* [PROBLEMS AND TASKS]:
1. Give back everything in the SOMA labeling guide from "## Using SOMA" down to "terminology is recommended.", swapping "Tutorial 1" for "the first tutorial".
2. Write the next part of the guide on labeling mocap data with SOMA, starting after its last sentence.
── SELECTED EXTRACT
## Using SOMA to label unlabeled mocaps

We roughly base this off of the two SOMA tutorials: [Tutorial 1](https://github.com/nghorbani/soma/blob/main/src/tutorials/run_soma_on_soma_dataset.ipynb) and [Tutorial 2](https://github.com/nghorbani/soma/blob/main/src/tutorials/label_priming.ipynb).

Reading the [definitions](https://github.com/nghorbani/soma/tree/main/src/tutorials#definitions) of terminology is recommended.

We will be using a pre-trained SOMA model called the "SuperSet" to label our unlabeled motioin capture data. The SuperSet trains a body model with 89 markers placed around the body, and thus will label our unlabeled mocap data by matching our unlabeled markers to a subset of the 89 markers. If we have an unlabeled marker that does not correspond to a marker on the SuperSet, the behavior is undefined -- either that marker will be unlabeled (marked as ghost points/discarded), or it will be labelled with some nearby marker label. This imperfect labelling can lead to downstream errors when trying to fit the SMPL model to the labelled mocap data.

It is possible to train a new SOMA model, for a different marker layout (specifically a marker layout that does not fit a subset of the SuperSet), please check this [README](https://github.com/nghorbani/soma/tree/main/src/tutorials/README.md) and [Tutorial 1](https://github.com/nghorbani/soma/blob/main/src/tutorials/run_soma_on_soma_dataset.ipynb) for information on this. As per the note in Tutorial 1:


>Due to licensing restrictions we cannot release the AMASS marker noise model and the CAESAR beta parameters.
>
>In an ablative study in the paper, we have shown that these parameters improve the performance SOMA. So without them it might be that the model you train would be underperforming
>

Thus it is more effective to use the pretrained models. As such, we will not be covering model training in this tutorial.

Conceptually, this is how the SOMA training works (see [this paper](https://arxiv.org/pdf/2110.04431.pdf) for more details):
- Goal: to label unlabeled mocap data for a specific *markerlayout*
- First, we take a single frame from a single trial of our unlabeled mocap data
  - one frame needed per subject, since each subject has a unique body -- and thus unique markerlayouts/point clouds -- thus a unique body model
- This frame is labelled
- This labelled frame is MoSHed to get a SMPL-X body model for that specific subject
- virtual markers corresponding to our markerlayout are automotically placed on this SMPL-X body
- This SMPL body model is animated by AMASS motions
  - AMASS dataset has many actions saved in SMPL format, which allows us to have our subject-specific body-model 'perform' many actions
  - Our markerlayout remains on the body model as these actions are performed
- Thus a large repository of labeled mocap data is synthesized, data which is specific to our subject and our markerlayout
- Real noise data is added to this synthetic data
- occlusions and ghost points also added
- SOMA model is trained on this synthetic data, where the model is given the input of a synthetic unlabeled point cloud and learns to output the corresponding labels
- Transformers with multiple self-attention units are used to learn the spatial structure of the 3d body, as well as an optimal transport layer to encode the natural constraints of the human body.
────
── PROVIDED INFORMATION
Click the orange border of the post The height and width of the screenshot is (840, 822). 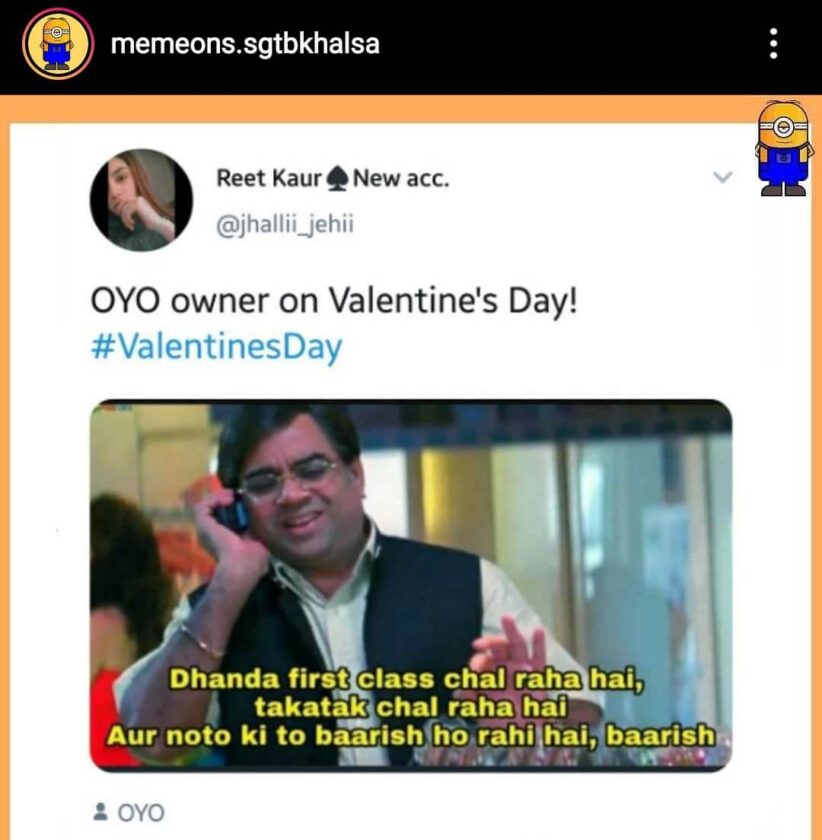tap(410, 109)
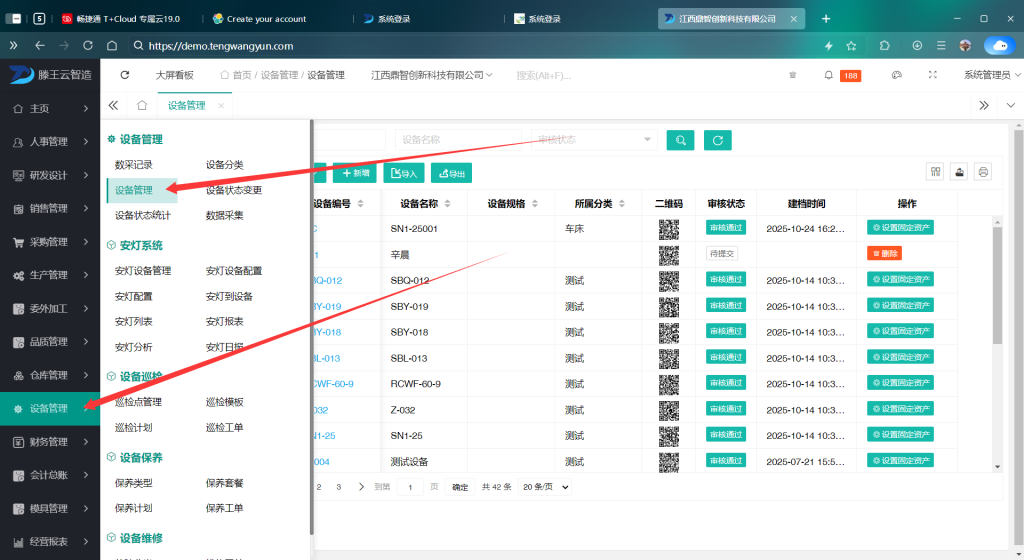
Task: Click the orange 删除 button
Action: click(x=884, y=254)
────
── PROVIDED INFORMATION
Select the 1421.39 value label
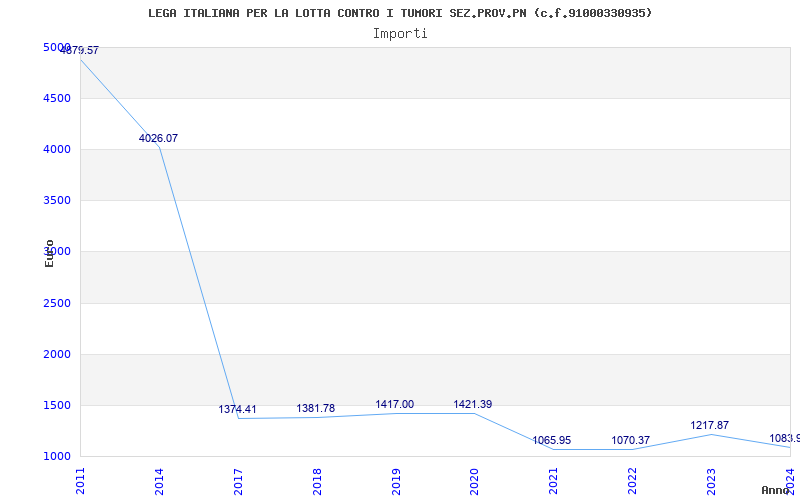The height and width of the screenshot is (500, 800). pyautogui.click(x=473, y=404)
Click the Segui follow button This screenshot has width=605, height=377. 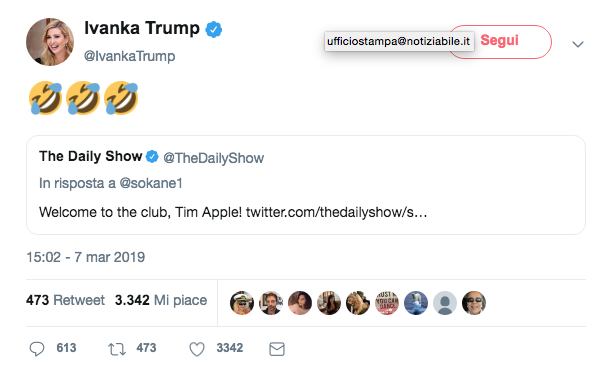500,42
────
* [PER-TASK OUTPUTS]:
1.
## Using SOMA to label unlabeled mocaps

We roughly base this off of the two SOMA tutorials: [the first tutorial](https://github.com/nghorbani/soma/blob/main/src/tutorials/run_soma_on_soma_dataset.ipynb) and [Tutorial 2](https://github.com/nghorbani/soma/blob/main/src/tutorials/label_priming.ipynb).

Reading the [definitions](https://github.com/nghorbani/soma/tree/main/src/tutorials#definitions) of terminology is recommended.

2.
### Environment Check and Imports

In [3]:
# If this doesn't work, something is wrong with the conda environment. Check conda-env.md
import soma
import psbody
import moshpp

In [4]:
import os
import os.path as osp
import time

from loguru import logger

from soma.tools.run_soma_multiple import run_soma_on_multiple_settings


### Configuration Files

SOMA uses OmegaConf for configuration of each run. You can change every value of the configuration inside this notebook, so you do not need to change the YAML file, unless you want to change the default value for future cases.

In [11]:
def get_soma_conf_file():
    '''
    Prints path of soma_run_conf.yaml to inspect exact configuration settings
    '''
    import soma
    init_path = osp.join(soma.__file__)
    base_path = osp.dirname(osp.dirname(osp.dirname(init_path)))
    conf_path = osp.join(base_path, 'support_data', 'conf', 'soma_run_conf.yaml')

    return conf_path

In [12]:
get_soma_conf_file()

'/home/ritaank/Documents/dev/motion_synthesis/soma-root-2/soma/support_data/conf/soma_run_conf.yaml'

### Args for run_soma_on_multiple_settings:
    soma_expr_ids: list of soma experiment ids
    soma_mocap_target_ds_names: target dataset names, these should be available at mocap_base_dir
    soma_data_ids: data ids of some experiments
    tracklet_labeling_options: whether to use tracklet labeling
    ds_name_gt: gt mocap data for labeling evaluation
    soma_cfg: overloading soma_run_conf.yaml
    mosh_cfg: overloading moshpp_conf.yaml inside mosh code
    render_cfg: overload render_conf.yaml
    eval_label_cfg: eval_label.yaml
    parallel_cfg: relevant for use on IS cluster
    fast_dev_run: if True will run for a limited number of mocaps
    run_tasks: a selection of ['soma', 'mosh', 'render', 'eval_label']
    mocap_ext: file extension of the source mocap point clouds
    mosh_stagei_perseq: if True stage-i of mosh will run for every sequence instead of every subject
    fname_filter: List of strings to filter the source mocaps
    mocap_base_dir: base directory for source mocaps
    gt_mosh_base_dir: directory holding mosh results of the gt mocaps, used for v2v evaluation
    soma_work_base_dir: base directory for soma data. this directory holds: data, training_experiments, support_data
    **kwargs:

In [None]:
soma_work_base_dir = os.getcwd() # TODO: we will need to change working directory to subdir
support_base_dir = osp.join(soma_work_base_dir, 'support_files')

mocap_base_dir = osp.join(support_base_dir, 'evaluation_mocaps/original')
timestr = time.strftime("%Y%m%d-%H%M%S")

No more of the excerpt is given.